Eutanasia de Estado
La reciente muerte de Noelia, ocurrida a las puertas de la Semana Santa, nos ha dejado una inevitable sensación de fracaso colectivo. Esa chica, sin conocerla, terminó siendo un poco parte de la familia de cada uno; la veíamos tan frágil y vulnerable, tan rota por la maldad y la crueldad ajenas, que nos hubiera gustado abrazarla y protegerla. Y rezamos hasta el último momento creyendo que sería posible detener la espiral de locura que acabó empujándola a la tumba con sólo 25 años. Nadie debería morirse a esa edad. Y menos aún por una inyección letal administrada por el Estado.
Algunos pensamos que el Estado debe ser asistencial. Y que, en los casos en que no lo es, la razón de su existencia termina siendo discutible. El Estado tiene la obligación de proteger las vidas de los habitantes de una nación; de ofrecernos seguridad en las calles, las infraestructuras o los hospitales. Si no es así, si se limita a ser una superestructura meramente institucional, con un coste elevado y casi ninguna función práctica, entonces la tesis ultraliberal de que el mejor Estado es el que no existe cobra inevitablemente sentido.
Pero, como tantas veces nos ha demostrado la Historia, lo que ninguna nación debe tolerar es que el Estado se convierta en una máquina de represión, tortura y muerte en manos de psicópatas. El Estado asesino. Una picadora de carne gigante, con millones de súbditos a los que poder enviar al otro barrio en cuanto el partido político de turno (no me obliguen a darles siglas) baja el dedo pulgar. Y entonces, caput. Da igual que sea una chica de 25 años herida en el fondo de su alma, o un embrión que ya ha empezado a vivir en el útero materno. El Estado criminal no hace prisioneros.

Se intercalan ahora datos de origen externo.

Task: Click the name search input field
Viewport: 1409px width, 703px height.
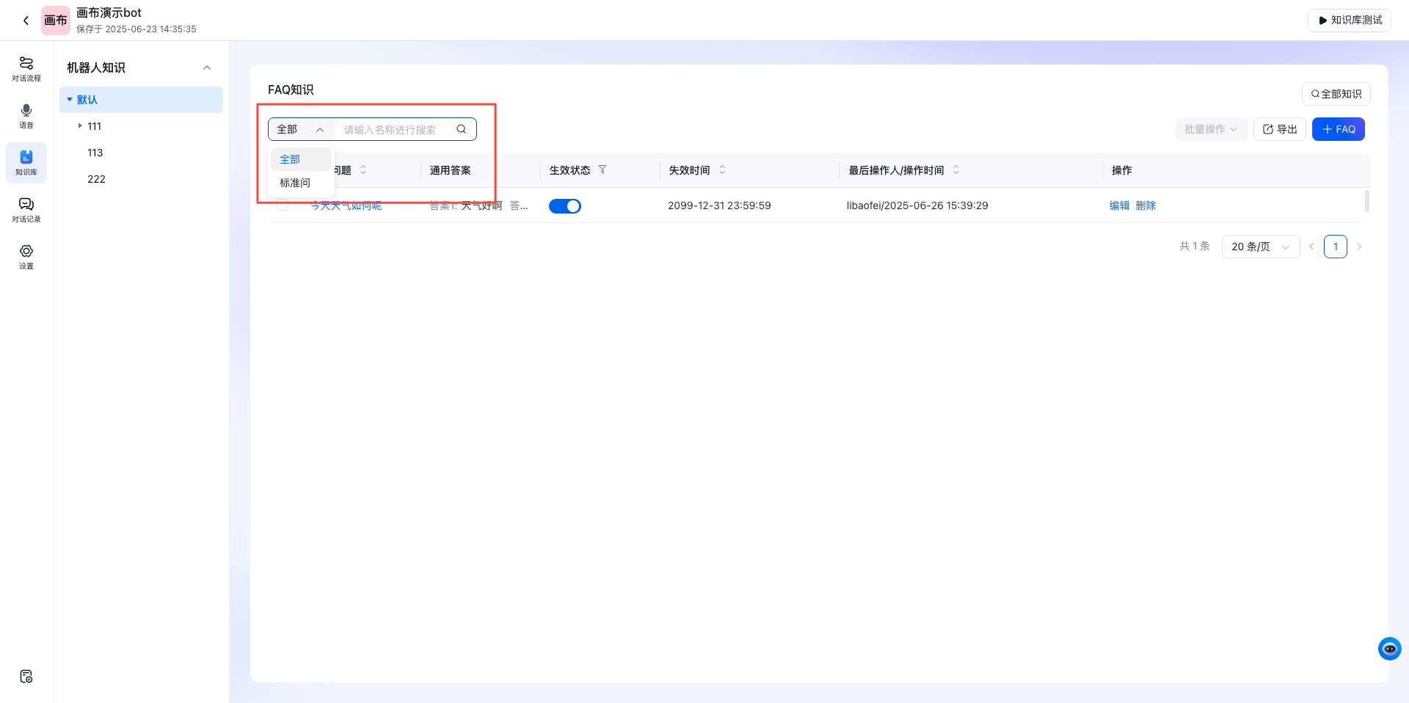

A Noelia hubo que haberla salvado principalmente por dos motivos: primero, porque era evidente que no estaba en condiciones de poder tomar decisiones sobre sí misma de manera responsable. Segundo, porque siendo eso así, primaba el deseo de sus padres de salvarla. Pero hay una tercera razón aún, que para mí es la primera: el derecho a vivir es irrenunciable cuando existen vías para hacerlo efectivo. La muerte no puede ser una opción cuando hay (gracias a Dios) medios, tecnología, ciencia, etc., para transformar un infierno vital en algo más llevadero y humano. No podemos resignarnos a que morir sea la única alternativa al dolor y a la desesperación.
Noelia no era «una minusválida en silla de ruedas», como muchos dijeron con temerario desprecio a la verdad. Pero aunque lo hubiera sido. Las vidas no son más dignas porque se tenga más movilidad, o más autonomía. Solamente Dios, que es Nuestro Creador, tiene autoridad para hablar sobre la dignidad de una vida humana. El Estado, por muy progresista que se defina el Gobierno de turno, carece de autoridad para decidir sobre la «muerte digna» de nadie. Más bien al revés, es el Estado el que se llena de indignidad manchando sus manos con la sangre inocente de una persona débil e indefensa que simplemente necesita ayuda. Y que tiene derecho a recibirla.
Hemos de combatir con fiereza, con violencia si fuera necesario, las aberraciones morales del aborto y de la eutanasia, dos asuntos cruciales en la batalla de nuestra civilización. Sabiendo que quizá seamos las últimas generaciones conscientes de que la única dignidad humana tiene su origen fuera de nosotros, y no depende ni de nuestros méritos, ni de nuestras medallas. Depende exclusivamente de ser todos hijos de un mismo Padre.